Task statement =
Leave the pictures out. Transcribe exactly every line from the start of the records through the one containing "Task: Open the basemap imagery icon".

Stored data =

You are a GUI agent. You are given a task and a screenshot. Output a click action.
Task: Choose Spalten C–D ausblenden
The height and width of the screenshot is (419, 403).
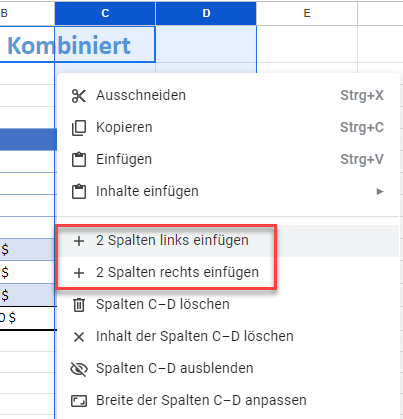point(228,368)
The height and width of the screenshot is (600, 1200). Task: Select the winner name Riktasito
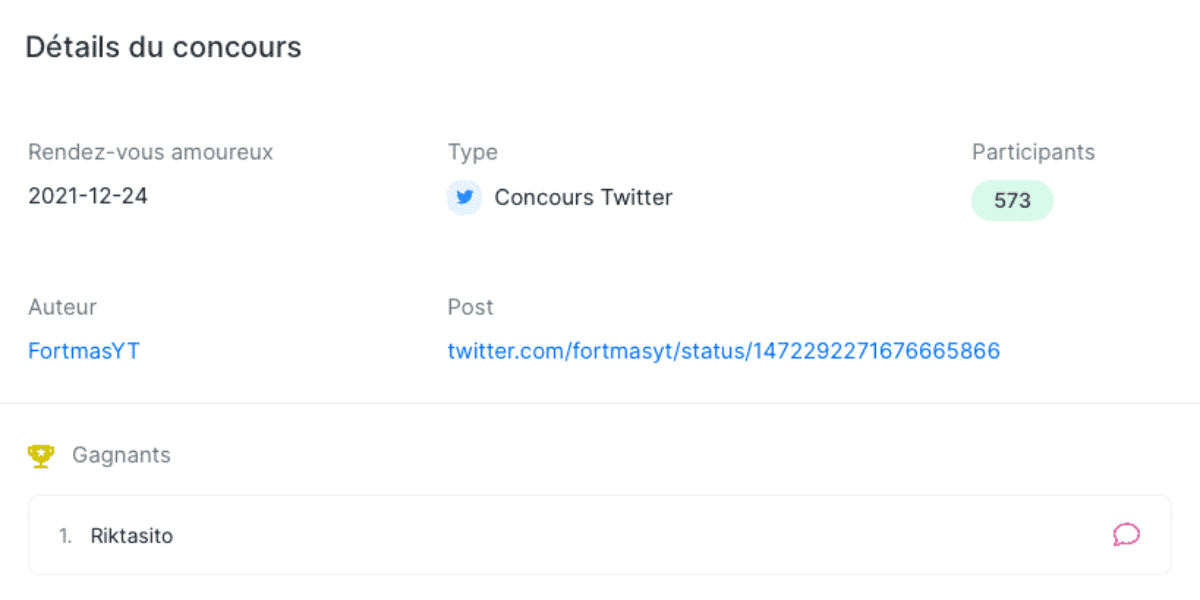(x=132, y=536)
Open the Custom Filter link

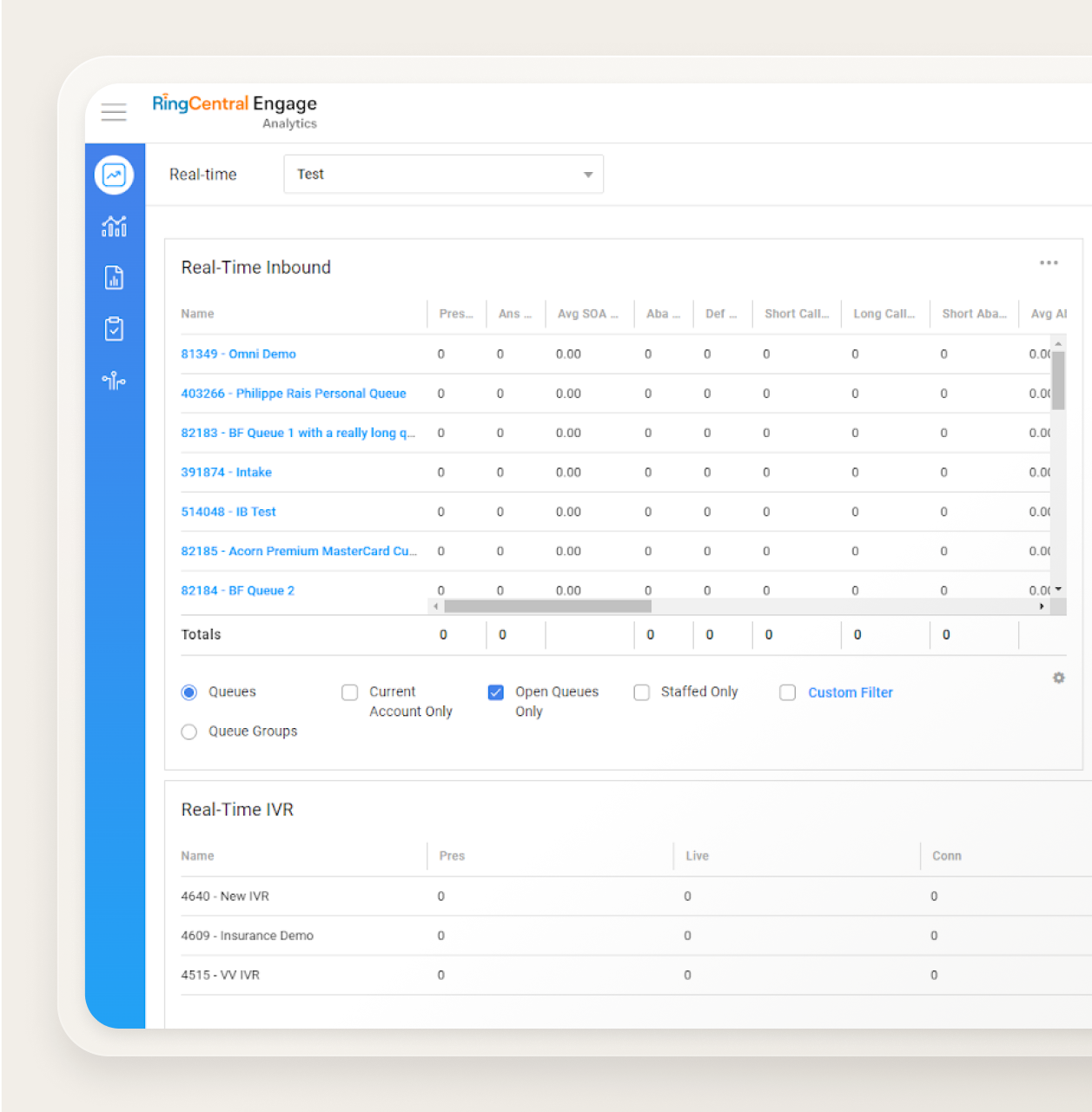[850, 692]
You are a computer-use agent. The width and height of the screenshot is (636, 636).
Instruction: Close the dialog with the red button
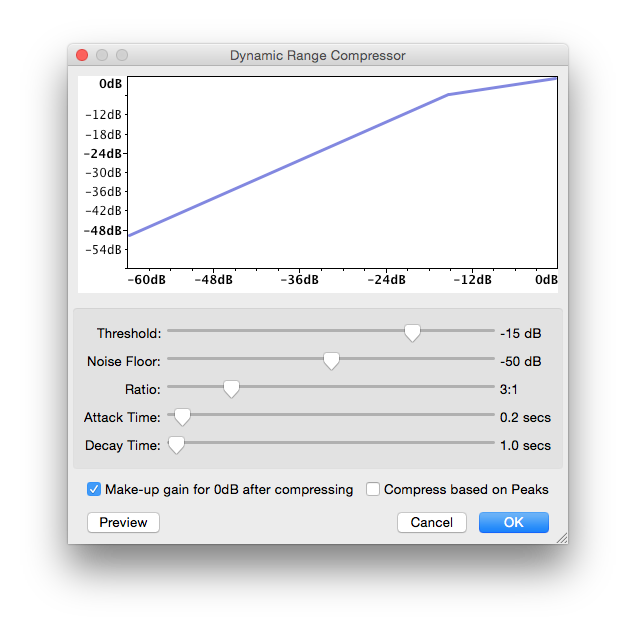[x=82, y=56]
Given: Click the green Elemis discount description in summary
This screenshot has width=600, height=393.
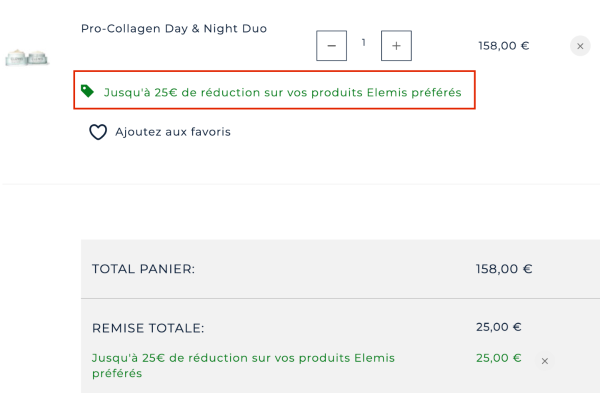Looking at the screenshot, I should pos(243,365).
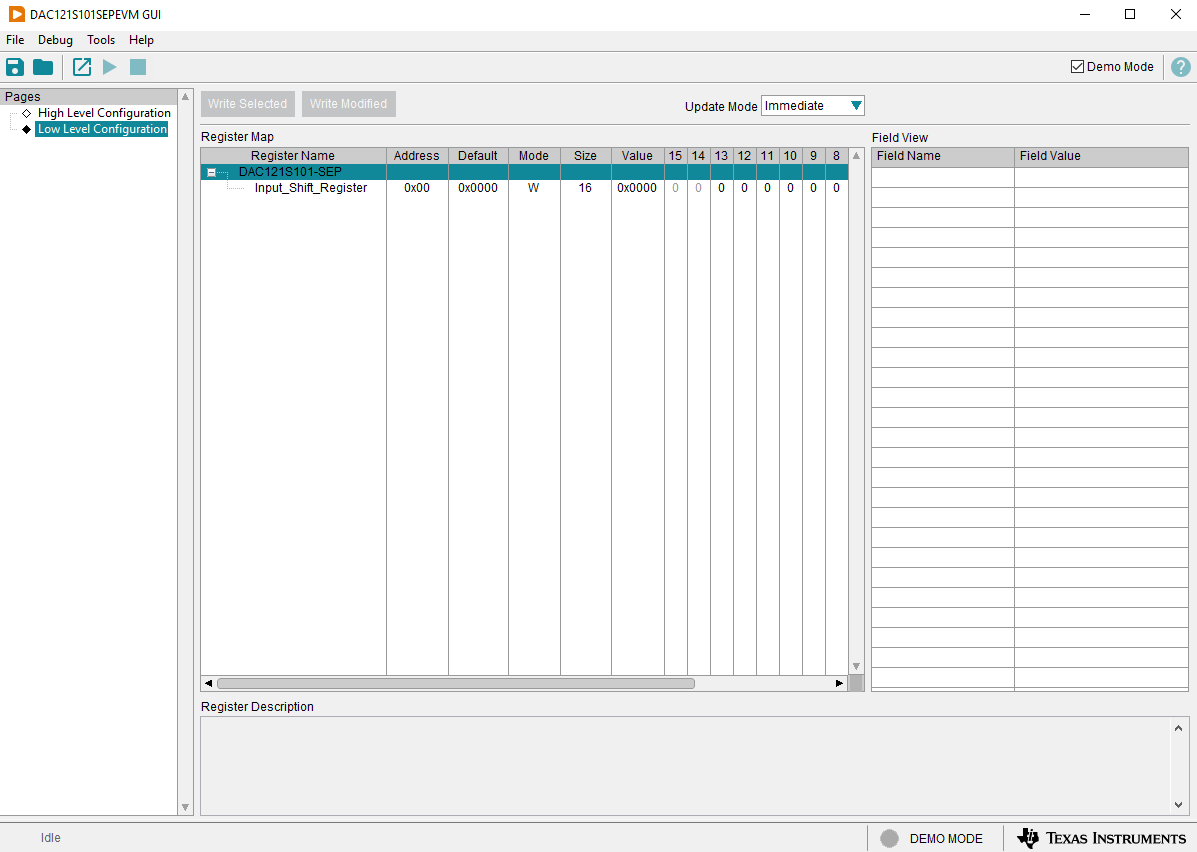Open help via the question mark icon
The height and width of the screenshot is (852, 1197).
tap(1181, 66)
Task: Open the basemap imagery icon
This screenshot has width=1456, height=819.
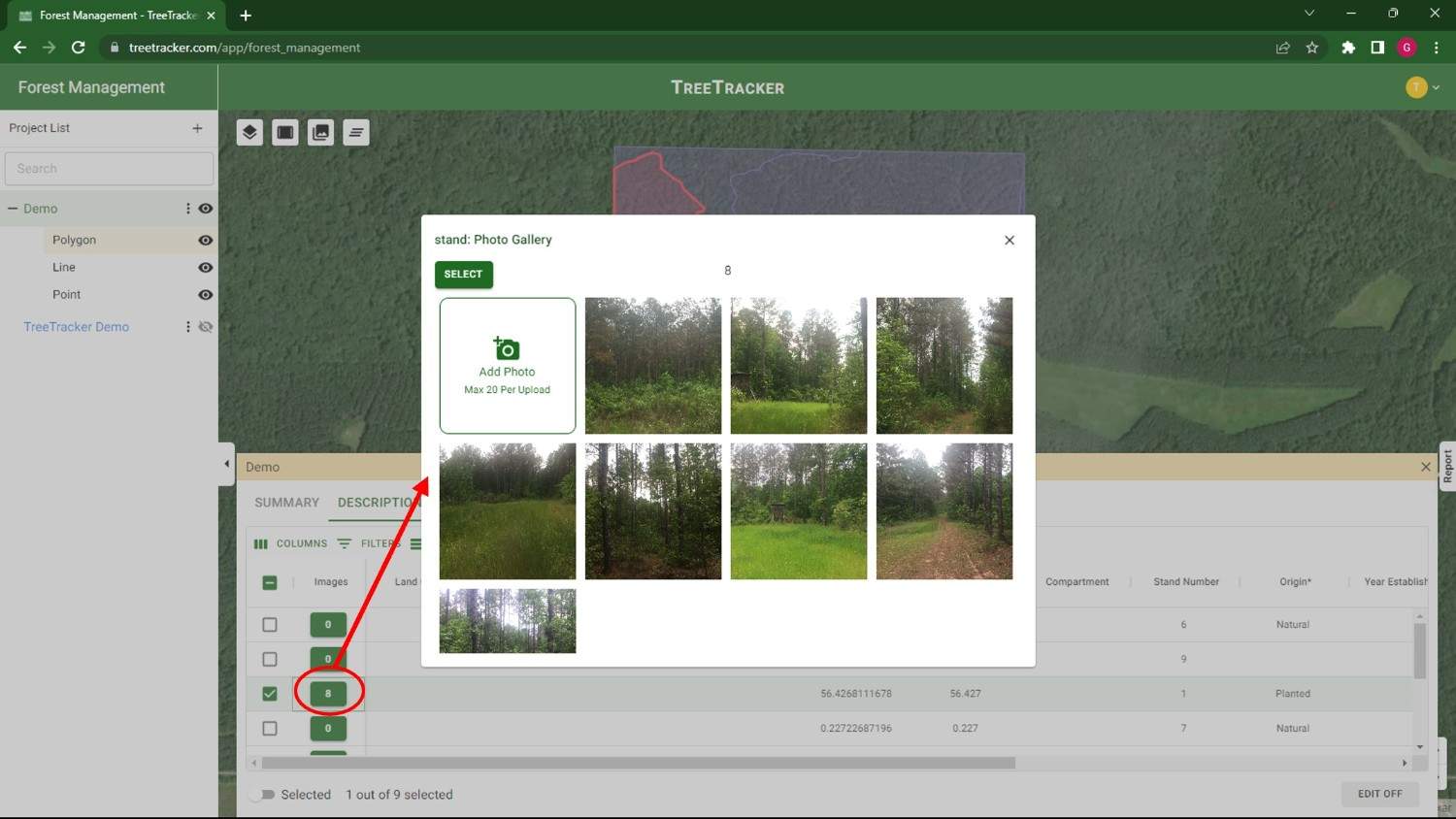Action: tap(320, 132)
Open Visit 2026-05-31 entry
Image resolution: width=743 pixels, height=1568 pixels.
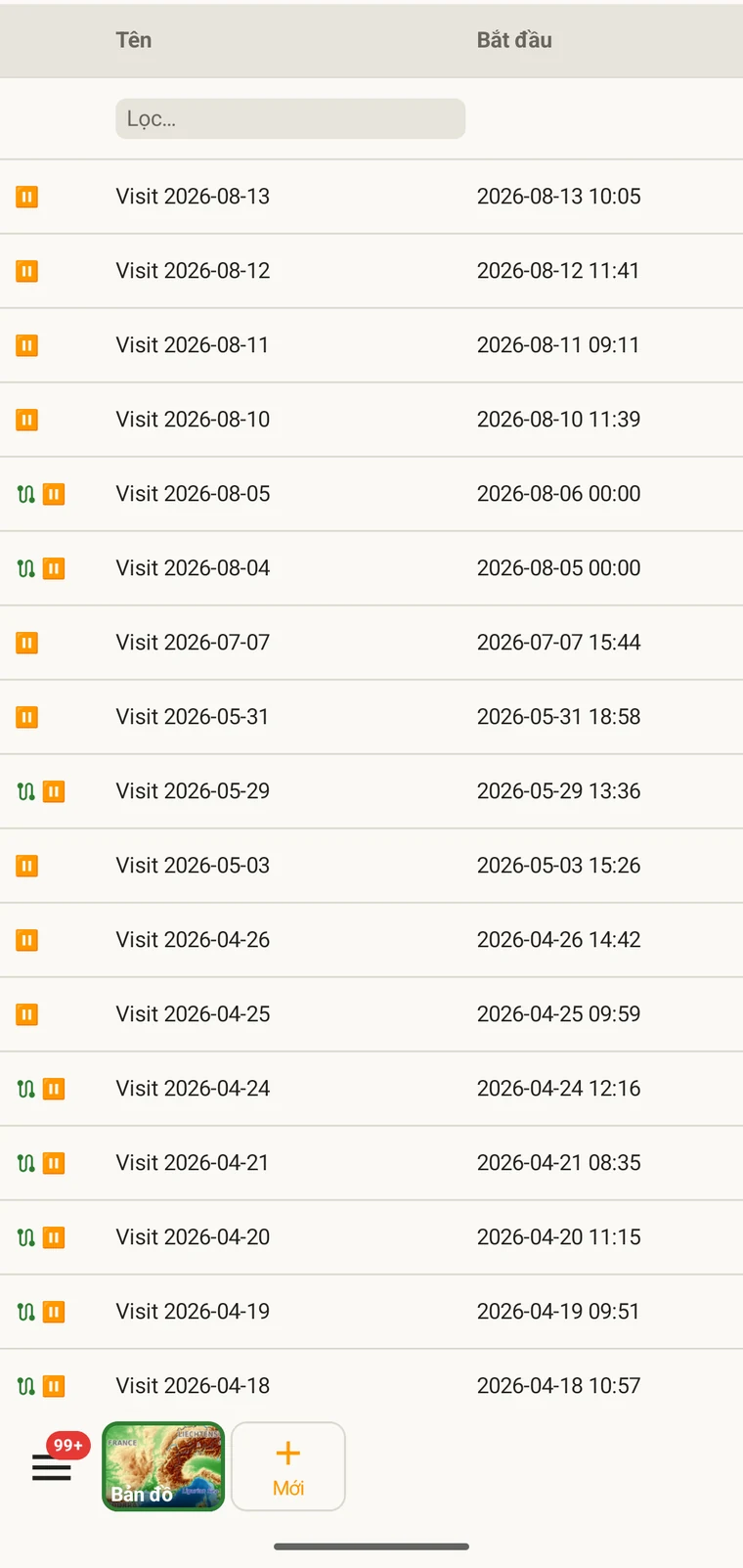193,717
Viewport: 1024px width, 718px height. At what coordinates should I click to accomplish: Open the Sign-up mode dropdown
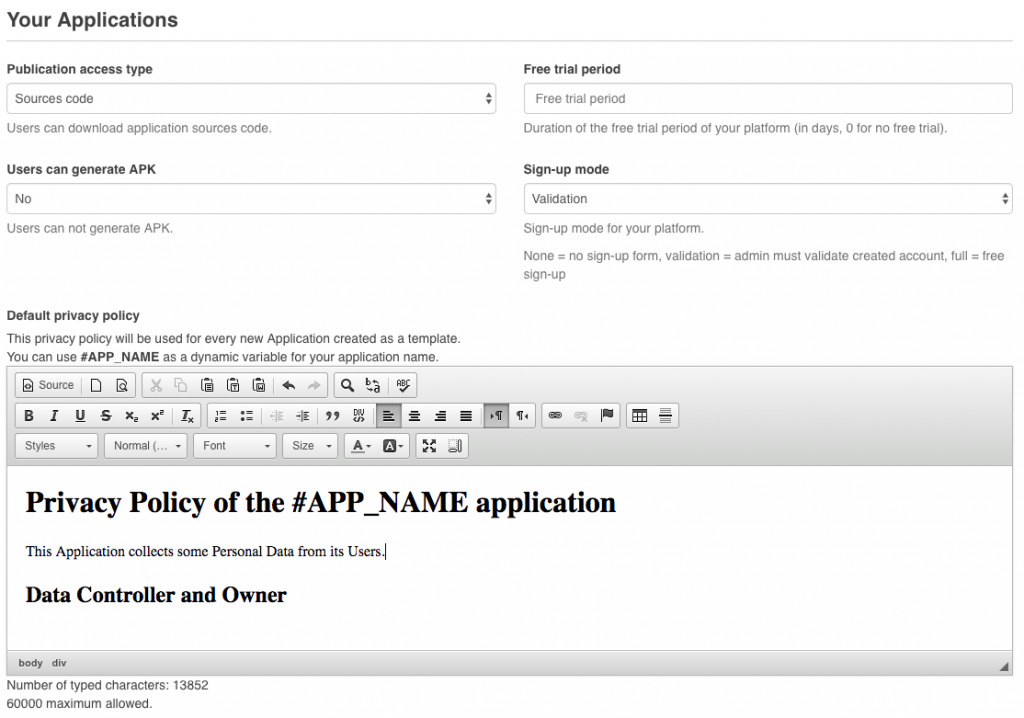click(768, 199)
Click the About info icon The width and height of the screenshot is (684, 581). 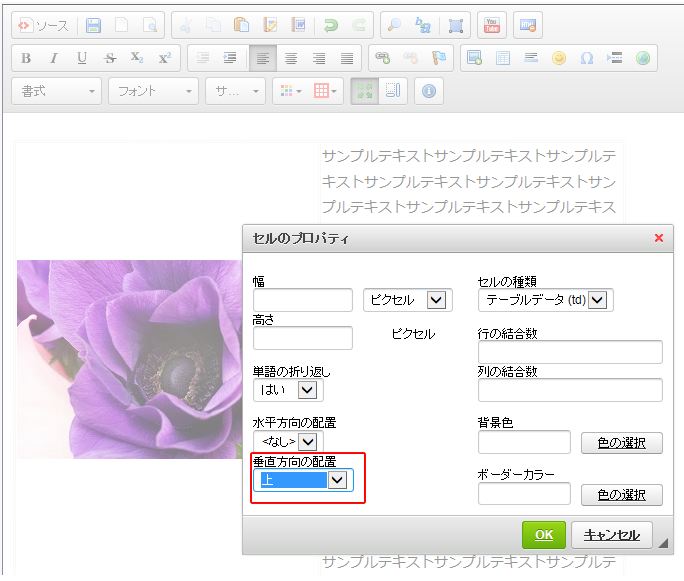click(429, 91)
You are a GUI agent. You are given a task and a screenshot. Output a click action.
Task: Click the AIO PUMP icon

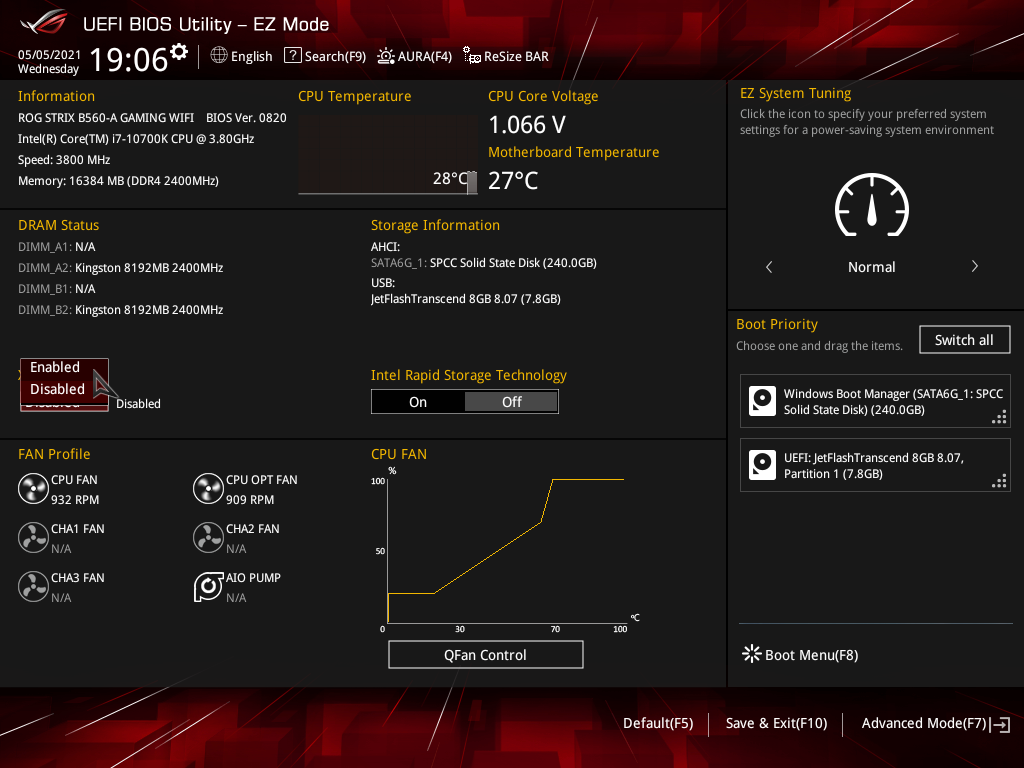coord(208,586)
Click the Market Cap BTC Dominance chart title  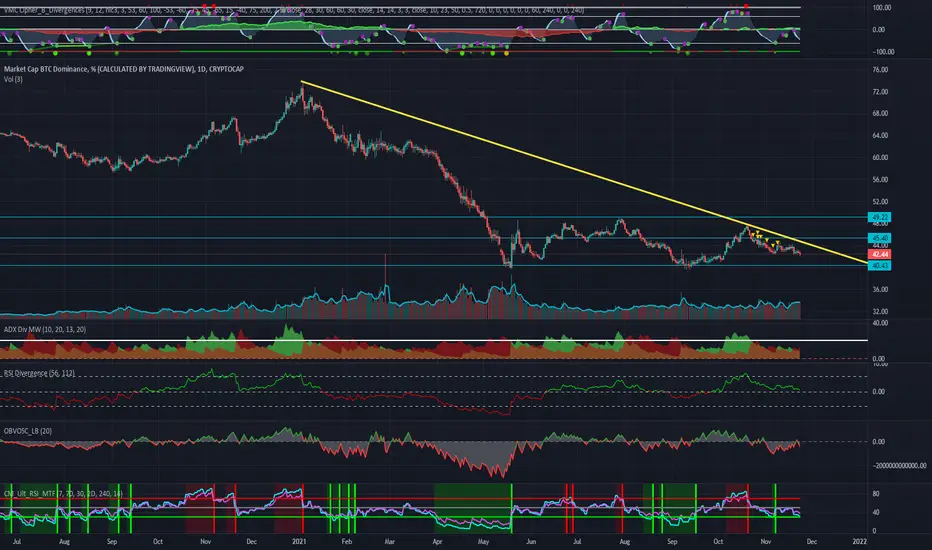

Expected answer =
You are a GUI agent. You are given a task and a screenshot. Output a click action.
Task: Choose Spalten C–D ausblenden
The height and width of the screenshot is (419, 403).
point(228,368)
The height and width of the screenshot is (600, 1200). Task: Select the winner name Riktasito
(x=132, y=536)
Open the Custom Filter link

[850, 692]
You are a computer-use agent. The width and height of the screenshot is (636, 636).
Instruction: Close the dialog with the red button
[x=82, y=56]
Given: Click the green Elemis discount description in summary
This screenshot has width=600, height=393.
Looking at the screenshot, I should pos(243,365).
Open help via the question mark icon
The height and width of the screenshot is (852, 1197).
tap(1181, 66)
Task: Open the basemap imagery icon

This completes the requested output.